What is Alert triage for EDR?
Alert triage for EDR is the process of evaluating and prioritizing malware-related security alerts. It involves filtering out false positives, assessing alert severity based on policies and threat intelligence, and prioritizing responses to focus on the most critical threats. This systematic approach helps security teams efficiently manage the constant flow of alerts and allocate limited resources effectively.
Global Top 10 Technology Company | Threat Intelligence Team
Swimming in a Sea of Malware Alerts?
A constantly high-volume of alerts causes desensitization when manually responding to potential threats, leading to critical alerts being missed or ignored, or delayed responses to critical incidents.

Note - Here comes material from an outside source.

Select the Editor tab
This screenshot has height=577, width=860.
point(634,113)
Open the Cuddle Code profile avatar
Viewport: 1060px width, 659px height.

VMRay can help keep your Analyst’s heads above water.
Quickly reduce MTTD and MTTR to security incidents.
VMRay’s accuracy and speed of analysis, in addition to high volume alert throughput – makes it the best choice for Large Enterprise and MSSP/MDR SOC environments.
The VMRay platform integrates with EDR/XDR solutions such as SentinelOne via the VMRay API. Setup of the connector is a simple process by copying the generated API Keys and pasting them into their configuration files to enable bi-directional communication. This simple process takes just a few minutes to complete.
EDR Malware alerts submitted to the platform can include “Suspicious”, “Unknown” and “Malicious” alerts. The alert and associated binaries are submitted to the queue where they are cached and processed on a first come, first served basis.
Multiple analyses can be performed in parallel dependent on the number of Virtual Machines (VM’s) in the chosen subscription plan. Each plan can be customized with additional VM’s up to a total of 8 VM’s running in parallel, speeding high volume automated analysis and SOC incident response times.
Typically, the time to triage “Suspicious” or “Unknown” EDR malware alerts depends on whether the malware is previously known or an unknown Zero-Day malware threat. VMRay solutions use three levels of analysis, Reputational, Static, and Dynamic Analysis.
First, the submitted binary will pass through the reputational analysis engine to see if the file Hash has been identified previously. If it is previously known, the malware will be tagged as malicious. If no file hashes match the sample file, the binary is then passed on to the Static Analysis Engine to perform a signature match. Both the reputational and signature analysis takes mere seconds to complete.
If the Reputational or static analysis fail to make a match, the binary is then sent for Dynamic Analysis which typically takes 1-3 minutes depending on the type of malware, which is much faster and more accurate than manual SOC alert triage.
Security Operations Analysts performing manual alert triage realize it is a slow process that can increase the Mean Time To Detect (MTTD) and Mean Time To Resolution (MTTR) for incident response. VMRay is unique in the market because it uses a 3rd Generation Hypervisor-based monitoring and analysis architecture. Unlike 2nd Generation Hooking-based sandboxes, the monitoring and analysis takes place outside the detonation environment, ensuring that today’s evasive, environment aware malware does not detect the presence of a sandbox or research environment.
VMRay’s Anti-Sandbox Evasion Resistance ensures that malware samples detonate every time, which avoids queue stalls, analysis stalls, partial detonations, and malware hibernation.
The VMRay cloud-based platform receives reputational and static engine updates as they become available and are automatically uploaded to the cloud by VMRay.
The Dynamic Analysis uses thirty different types of technology including thousands of YARA Rules to identify malicious behavior. New YARA rules are created and added frequently between each major quarterly release to ensure the platform reflects the current and future threat landscape.